Most startups and SMEs aren’t willing to follow the rules, making it harder to obtain bank loans and grow into a big company. It’s not that they don’t want to follow the rule, but they do this to survive.

The amount of revenue they are making wouldn’t be enough to follow every rule in the system. This phenomenon is like a bell-shaped curve.

It is said by a guest lecturer for SBM ITB’s Introduction to International Business class, Christian Van Schoote, an e-commerce, retail, and investment professional. He explained the importance of ethics and morality while running a business based on his experience working in various multinational and national companies.

He added, in big companies, immoral activities could occur as well.
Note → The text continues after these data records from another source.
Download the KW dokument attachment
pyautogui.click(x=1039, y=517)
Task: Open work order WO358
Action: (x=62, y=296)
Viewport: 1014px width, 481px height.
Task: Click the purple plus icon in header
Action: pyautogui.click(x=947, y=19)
In a company he worked at previously, Christian observed several immoral behaviors. He argued that people in big organizations only care about their part of the job and don’t think about the company as a whole. This attitude can lead to financial problems, especially when dealing with tax payments.

When asked regarding the ethical condition of businesses in Indonesia in relation to the colonialism of the Dutch before the independence, Christian answered that it has less to do with colonialism as he felt that the country leaders, namely Soekarno, Hatta, and Ki Hajar Dewantara, has created an excellent basis of the country and has led the country to greatness after the independence, a fact that isn’t applicable in many countries post-colonialization.
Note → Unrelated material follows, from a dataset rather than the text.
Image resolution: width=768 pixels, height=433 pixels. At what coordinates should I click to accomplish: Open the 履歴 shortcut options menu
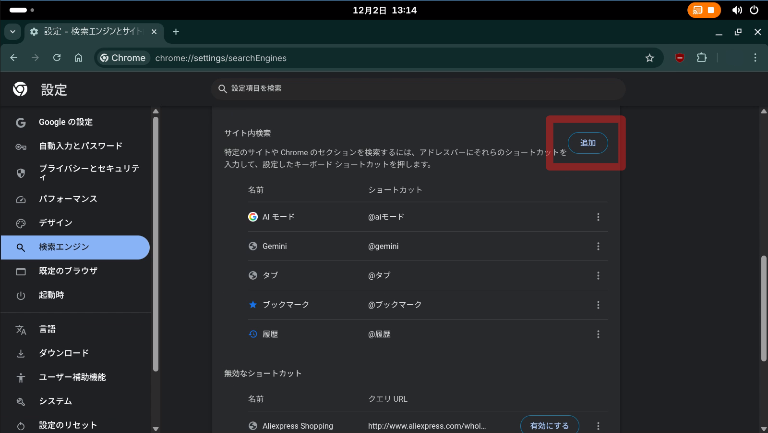598,334
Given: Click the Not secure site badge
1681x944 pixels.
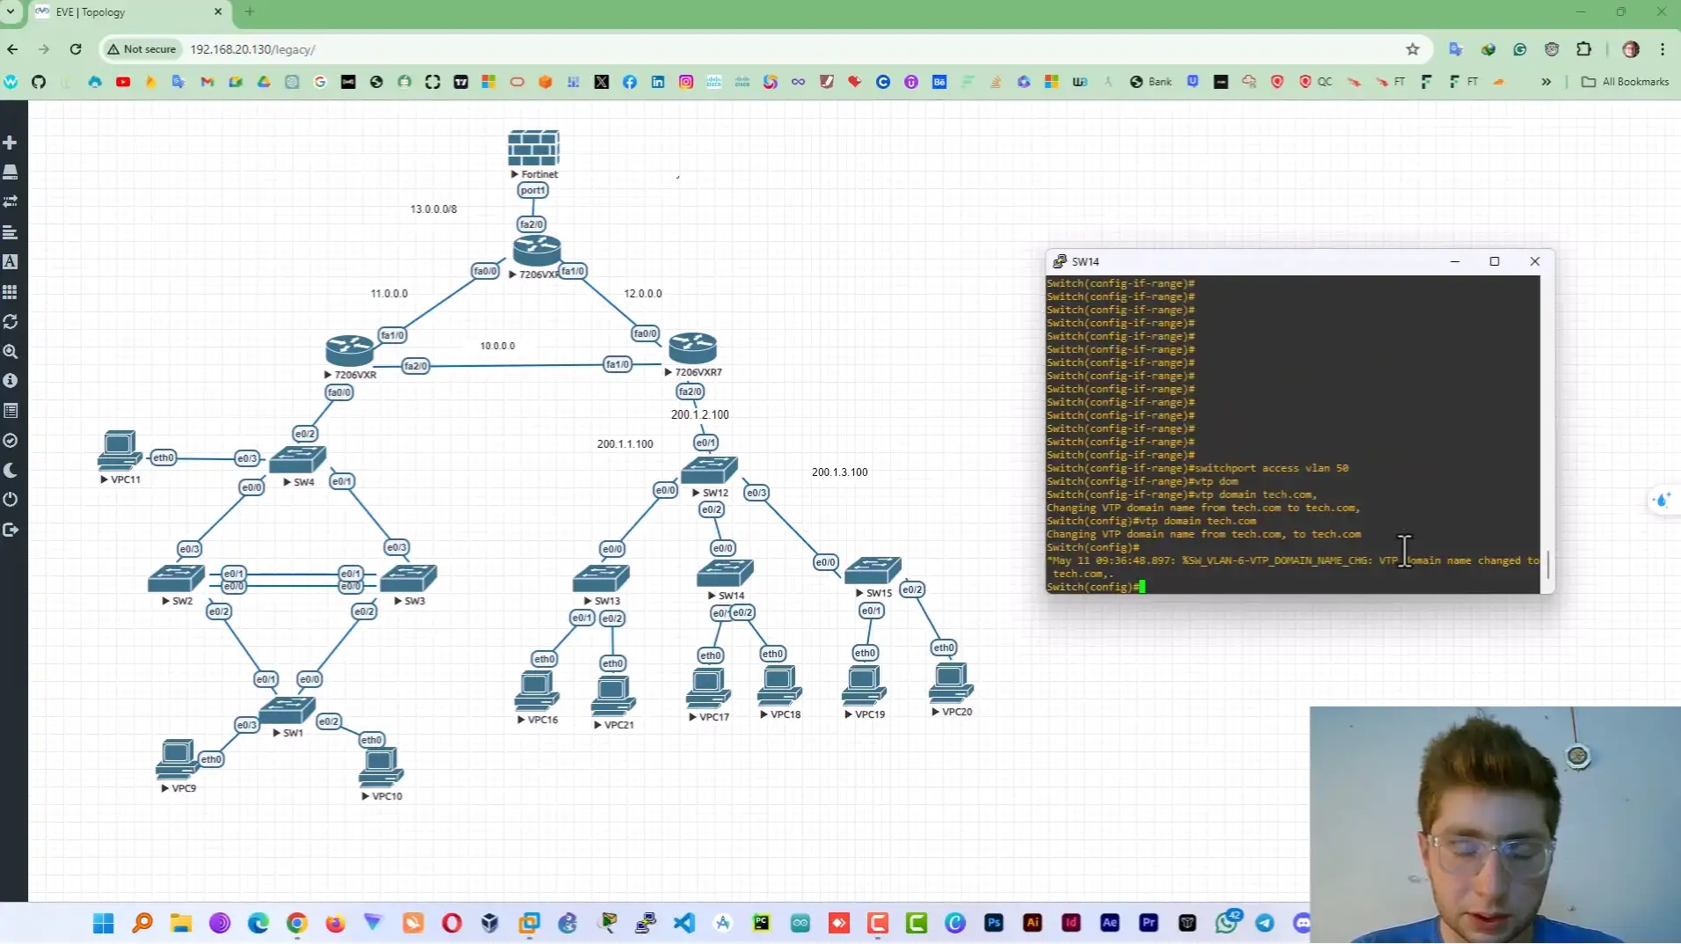Looking at the screenshot, I should pos(141,49).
However, in his opinion, during Soeharto’s regime, the ethical condition deteriorated, where he created a sultanate of some sorts, where everything has to go back to him. The conglomerates that were ruling the economy in Soeharto’s era are still in place even today.

As a result, several big companies monopolize the industry, squeezing the smaller players out of the market.
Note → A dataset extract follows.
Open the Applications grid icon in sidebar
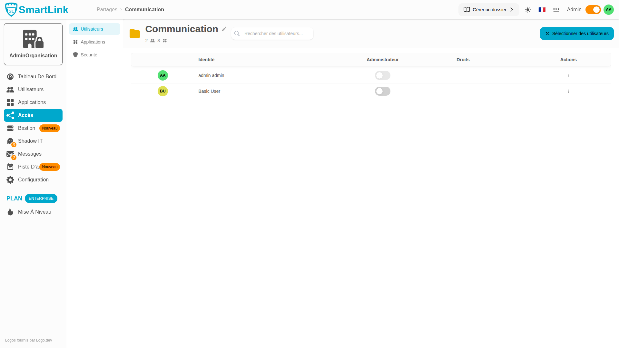This screenshot has height=348, width=619. tap(10, 102)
For example, in the health industry, Indonesia has the most expensive essential medication globally because there is no sound protection of consumers in terms of medication. Big companies control the production of medication. The government owns Two-third.

The government protects against foreign players, but in reality, they protect State-owned enterprises from internal conflict, which is usually detrimental to the customers as the price will be multiplied.